Insolite : Quand les chocolats de Pâques finissent au tribunal…

Publié le 17/04/2025 à 17h18

Si chaque fête semble offrir des occasions aux collègues de travail mal intentionnés de régler des comptes divers et variés (bizutage pour le 1er avril, calendrier de l’Avent coquin, galette des rois au cannabis…), Pâques et ses chocolats n’échappent pas à la règle…
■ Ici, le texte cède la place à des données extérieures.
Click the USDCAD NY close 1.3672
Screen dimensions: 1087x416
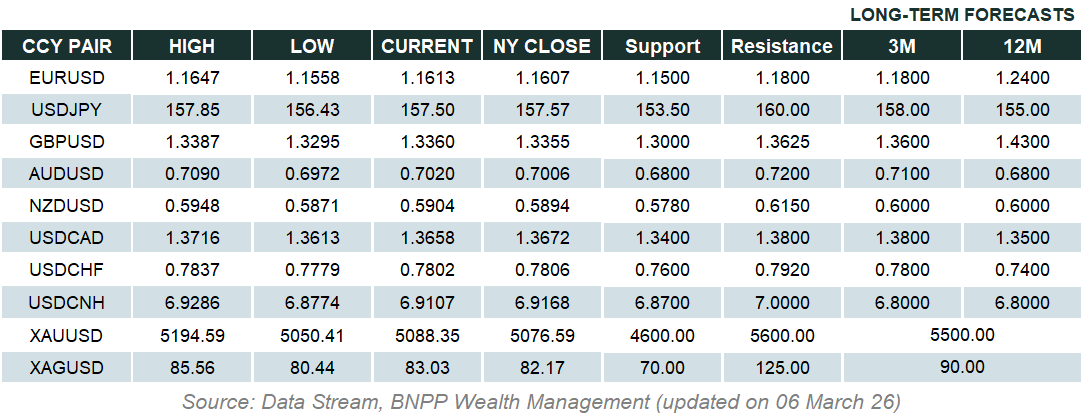[x=542, y=238]
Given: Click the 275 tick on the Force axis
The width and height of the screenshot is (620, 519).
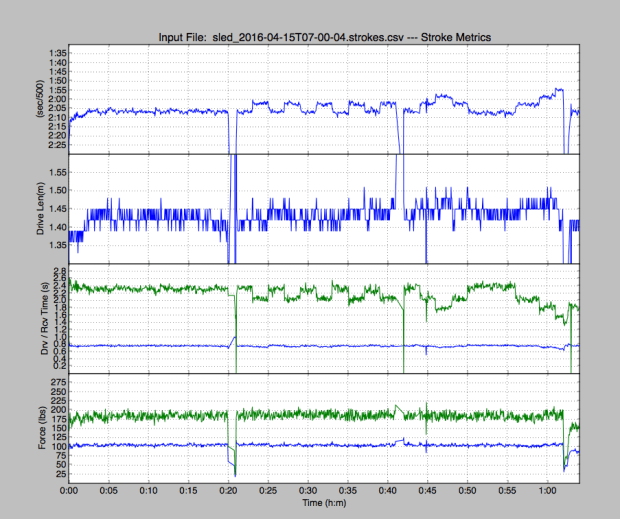Looking at the screenshot, I should (57, 385).
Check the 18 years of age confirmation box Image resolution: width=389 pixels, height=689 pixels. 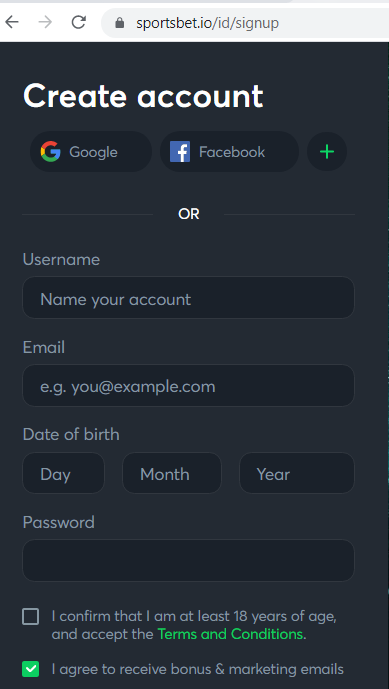point(30,616)

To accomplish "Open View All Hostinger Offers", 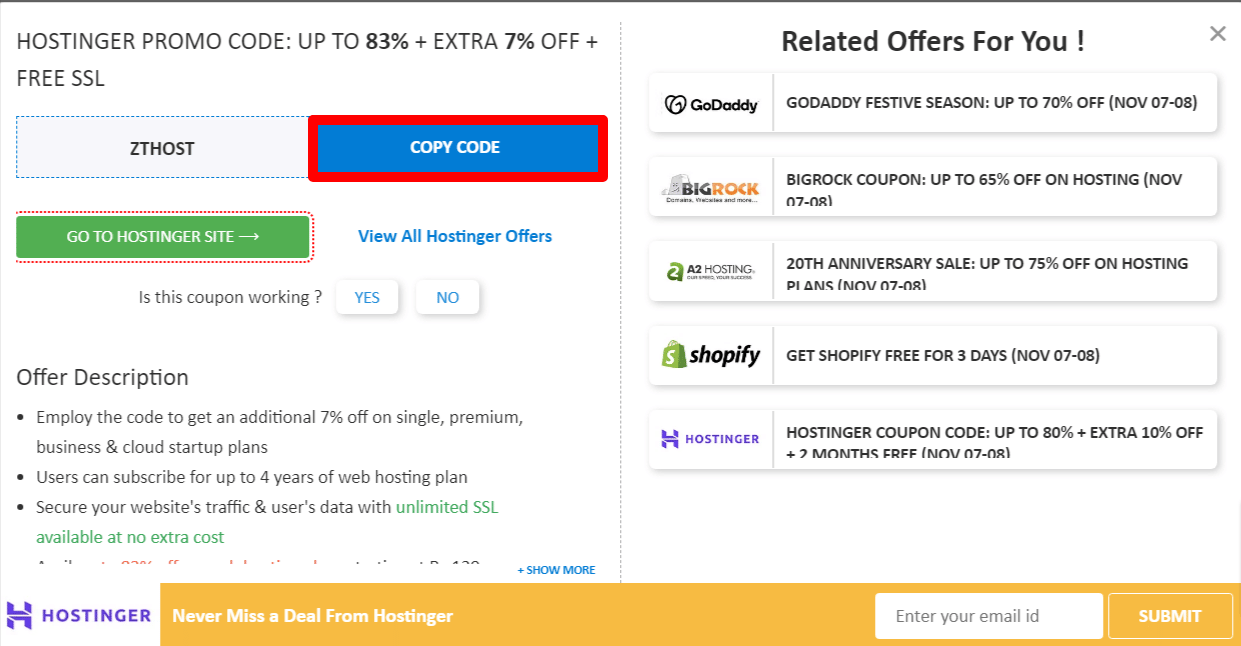I will [455, 236].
Insolite : Quand les chocolats de Pâques finissent au tribunal…
Photo : ©AdobeStock/Pingpao

Le vol du lapin en chocolat

Commençons par citer la cour d’appel de Douai, saisie de la délicate question de savoir si le vol d’un lapin au chocolat est une faute professionnelle et si oui, de quelle nature  : « les premiers juges ont à bon droit considéré que la modicité du détournement personnellement opéré par le salarié (un lapin au chocolat), la circonstance qu’il s’agissait de friandises gratuitement mises à la disposition de la clientèle pour les fêtes de Pâques et l’absence de tout élément autorisant à considérer que l’intéressé aurait pu être responsable d’autres détournements de marchandises ne permettaient pas de caractériser dans un tel contexte une intention de nuire à l’employeur… le jugement sera donc confirmé en ce qu’il a écarté la qualification de faute lourde pour retenir celle de faute grave » (28/02/96, n° 1996/7709).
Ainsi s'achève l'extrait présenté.